If all model parameters are stored and loaded, it is unclear what is causing the opposite.
I cannot share my code in its entirety due to confidentiality issues.
However, I can share some of the results of the training to aid in the discussion.
As you can see, I restarted the second study just before the 3Mstep, and I can see that there is a big disconnect between actor_loss and td_error.
On the other hand, for reward, the value drops a little, but it immediately returns to the saturation value of the first learning.
This seems a bit strange behavior, but can these be reasonably interpreted?
Hi @Halman, I would recommend going to the code snippet kourosh mentioned above and printing the model’s state_dict in both get_weights and set_weights, as a starter. Check if the VAE layers are present in the state_dict printed.

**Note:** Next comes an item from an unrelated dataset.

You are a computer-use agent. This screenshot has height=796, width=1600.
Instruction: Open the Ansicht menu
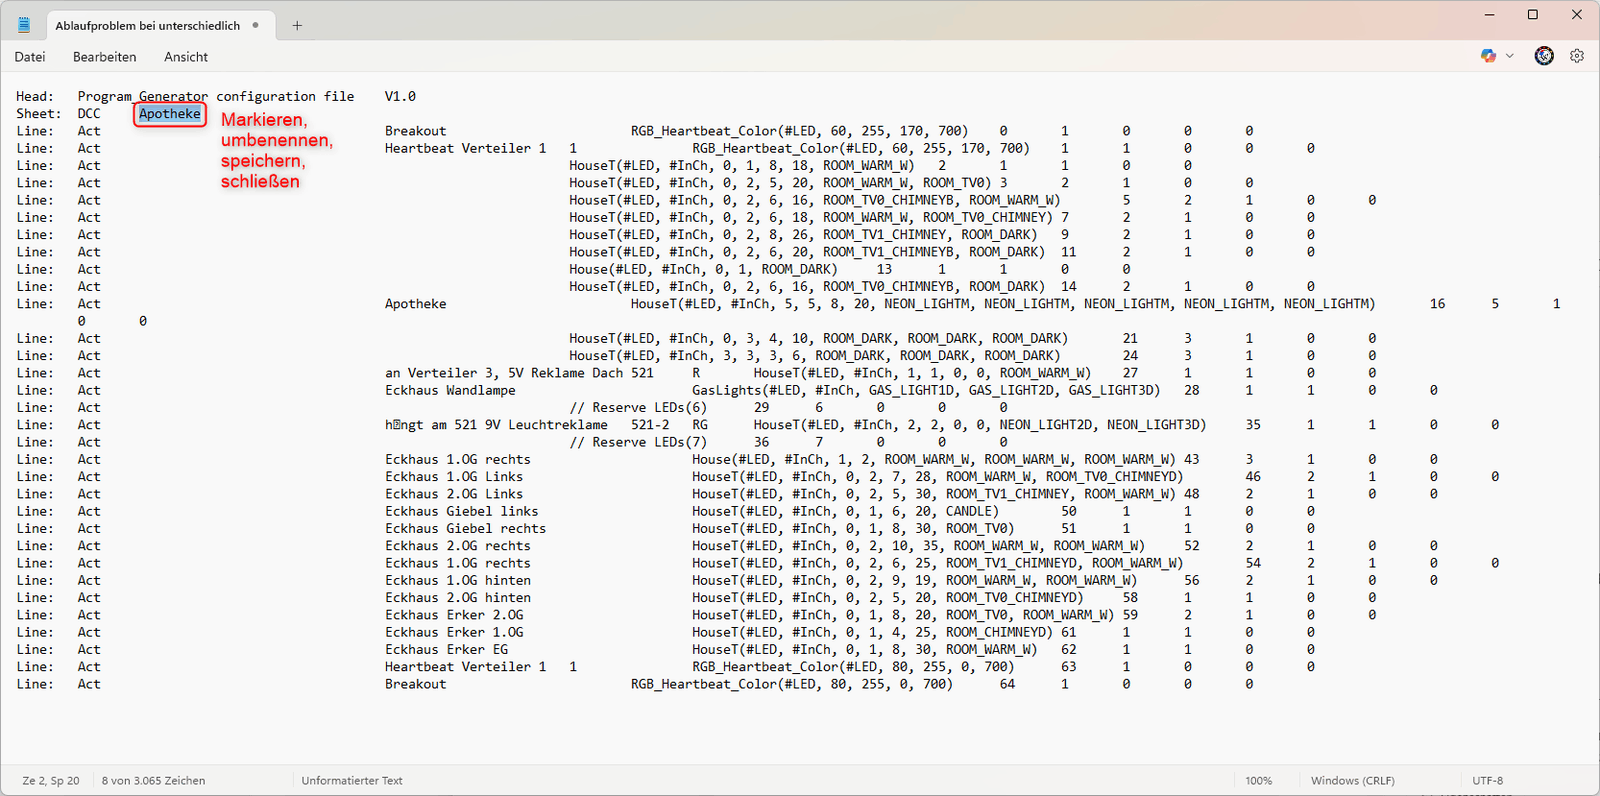coord(186,57)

Thank you for your comment.
I found that the set_weights function in Torch_policy_v2.py was not called when I did the resume. Does this indicate that the resume is not working? Or is it possible that some other .py file is handling the resume? (I am using ray ver 2.3 right now)
Right now I am resuming training with resume=Tru picture as follows, is there anything I am doing incorrectly?
Ah, resume will restart the trial, but not restore the weights. To do the latter, you need to pass in restore=path_to_your_checkpoint, I believe. Also, if you upgrade to Ray 2.5.1, you can instead use the ray.tune.Tuner class, which is better documented and maintained; tune.run will be deprecated shortly.